(Data records)

## START

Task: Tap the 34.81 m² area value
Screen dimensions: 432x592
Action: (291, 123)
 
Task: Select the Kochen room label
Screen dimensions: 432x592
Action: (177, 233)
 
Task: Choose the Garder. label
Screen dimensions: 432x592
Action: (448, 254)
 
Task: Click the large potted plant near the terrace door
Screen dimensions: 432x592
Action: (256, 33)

## END

## Written request
Rewrite all of the data above, swapping "Screen dimensions" for "Display size" wherever it occurs and leaving every other line unchanged.

## Output for this task
Task: Tap the 34.81 m² area value
Display size: 432x592
Action: (291, 123)
 
Task: Select the Kochen room label
Display size: 432x592
Action: (177, 233)
 
Task: Choose the Garder. label
Display size: 432x592
Action: (448, 254)
 
Task: Click the large potted plant near the terrace door
Display size: 432x592
Action: (256, 33)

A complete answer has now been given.